» Exercise objective
Can you update the material below so that every "Instruction" reads "Command", leaving all other text unchanged?

Records from a dataset
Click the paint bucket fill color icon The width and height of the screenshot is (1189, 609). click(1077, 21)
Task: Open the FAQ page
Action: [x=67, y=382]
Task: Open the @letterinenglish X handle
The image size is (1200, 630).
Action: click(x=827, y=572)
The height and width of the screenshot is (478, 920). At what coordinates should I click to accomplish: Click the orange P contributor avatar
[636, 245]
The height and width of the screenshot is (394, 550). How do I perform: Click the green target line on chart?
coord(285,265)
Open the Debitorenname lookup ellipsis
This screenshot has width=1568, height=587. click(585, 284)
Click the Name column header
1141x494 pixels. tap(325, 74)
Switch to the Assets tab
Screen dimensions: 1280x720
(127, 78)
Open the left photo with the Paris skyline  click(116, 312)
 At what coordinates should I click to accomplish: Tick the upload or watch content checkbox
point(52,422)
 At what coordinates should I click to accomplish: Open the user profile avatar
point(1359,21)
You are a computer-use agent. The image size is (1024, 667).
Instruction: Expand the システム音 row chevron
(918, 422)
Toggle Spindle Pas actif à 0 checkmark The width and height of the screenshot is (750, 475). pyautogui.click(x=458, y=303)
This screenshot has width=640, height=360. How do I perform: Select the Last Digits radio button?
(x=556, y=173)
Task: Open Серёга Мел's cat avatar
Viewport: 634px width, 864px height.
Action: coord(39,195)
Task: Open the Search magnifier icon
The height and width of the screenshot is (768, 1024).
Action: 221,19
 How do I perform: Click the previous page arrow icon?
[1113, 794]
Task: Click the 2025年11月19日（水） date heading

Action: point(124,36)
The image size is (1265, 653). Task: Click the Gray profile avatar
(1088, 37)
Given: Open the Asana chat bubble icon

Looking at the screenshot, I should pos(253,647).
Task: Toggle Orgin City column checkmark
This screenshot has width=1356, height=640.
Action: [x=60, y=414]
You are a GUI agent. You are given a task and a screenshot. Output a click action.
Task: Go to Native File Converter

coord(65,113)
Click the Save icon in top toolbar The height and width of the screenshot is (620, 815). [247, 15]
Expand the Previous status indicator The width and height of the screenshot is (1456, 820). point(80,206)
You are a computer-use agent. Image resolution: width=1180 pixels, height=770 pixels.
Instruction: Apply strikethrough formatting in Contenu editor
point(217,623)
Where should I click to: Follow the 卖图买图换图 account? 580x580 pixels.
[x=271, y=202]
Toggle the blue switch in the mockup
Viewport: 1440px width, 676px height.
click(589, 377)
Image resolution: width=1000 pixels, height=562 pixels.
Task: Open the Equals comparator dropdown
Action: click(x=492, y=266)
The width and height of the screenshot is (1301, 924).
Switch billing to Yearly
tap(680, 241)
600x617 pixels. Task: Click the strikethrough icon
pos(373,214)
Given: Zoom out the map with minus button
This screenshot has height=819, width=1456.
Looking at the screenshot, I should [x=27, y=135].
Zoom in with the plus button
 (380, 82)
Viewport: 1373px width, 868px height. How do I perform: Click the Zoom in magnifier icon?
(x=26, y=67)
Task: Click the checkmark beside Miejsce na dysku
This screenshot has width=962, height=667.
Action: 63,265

» Solved problem
Click the paint bucket fill color icon The width and height of the screenshot is (1189, 609). click(1077, 21)
Task: Open the FAQ page
Action: [x=67, y=382]
Task: Open the @letterinenglish X handle
The image size is (1200, 630).
Action: click(x=827, y=572)
The height and width of the screenshot is (478, 920). At what coordinates should I click to accomplish: Click the orange P contributor avatar
[636, 245]
The height and width of the screenshot is (394, 550). How do I perform: Click the green target line on chart?
coord(285,265)
Open the Debitorenname lookup ellipsis
This screenshot has width=1568, height=587. click(585, 284)
Click the Name column header
1141x494 pixels. tap(325, 74)
Switch to the Assets tab
Screen dimensions: 1280x720
(127, 78)
Open the left photo with the Paris skyline  click(116, 312)
 At what coordinates should I click to accomplish: Tick the upload or watch content checkbox
point(52,422)
 At what coordinates should I click to accomplish: Open the user profile avatar
point(1359,21)
You are a computer-use agent. The image size is (1024, 667).
Command: Expand the システム音 row chevron
(918, 422)
Toggle Spindle Pas actif à 0 checkmark The width and height of the screenshot is (750, 475). pyautogui.click(x=458, y=303)
This screenshot has width=640, height=360. How do I perform: Select the Last Digits radio button?
(x=556, y=173)
Task: Open Серёга Мел's cat avatar
Viewport: 634px width, 864px height.
Action: coord(39,195)
Task: Open the Search magnifier icon
The height and width of the screenshot is (768, 1024).
Action: 221,19
 How do I perform: Click the previous page arrow icon?
[1113, 794]
Task: Click the 2025年11月19日（水） date heading

Action: point(124,36)
The image size is (1265, 653). Task: Click the Gray profile avatar
(1088, 37)
Given: Open the Asana chat bubble icon

Looking at the screenshot, I should pos(253,647).
Task: Toggle Orgin City column checkmark
This screenshot has width=1356, height=640.
Action: [x=60, y=414]
You are a GUI agent. You are given a task and a screenshot. Output a click action.
Task: Go to Native File Converter

coord(65,113)
Click the Save icon in top toolbar The height and width of the screenshot is (620, 815). [247, 15]
Expand the Previous status indicator The width and height of the screenshot is (1456, 820). point(80,206)
You are a computer-use agent. Image resolution: width=1180 pixels, height=770 pixels.
Command: Apply strikethrough formatting in Contenu editor
point(217,623)
Where should I click to: Follow the 卖图买图换图 account? 580x580 pixels.
[x=271, y=202]
Toggle the blue switch in the mockup
Viewport: 1440px width, 676px height.
click(589, 377)
Image resolution: width=1000 pixels, height=562 pixels.
Task: Open the Equals comparator dropdown
Action: click(x=492, y=266)
The width and height of the screenshot is (1301, 924).
Switch billing to Yearly
tap(680, 241)
600x617 pixels. Task: Click the strikethrough icon
pos(373,214)
Given: Zoom out the map with minus button
This screenshot has height=819, width=1456.
Looking at the screenshot, I should [x=27, y=135].
Zoom in with the plus button
 (380, 82)
Viewport: 1373px width, 868px height. How do I perform: Click the Zoom in magnifier icon?
(x=26, y=67)
Task: Click the checkmark beside Miejsce na dysku
This screenshot has width=962, height=667.
Action: 63,265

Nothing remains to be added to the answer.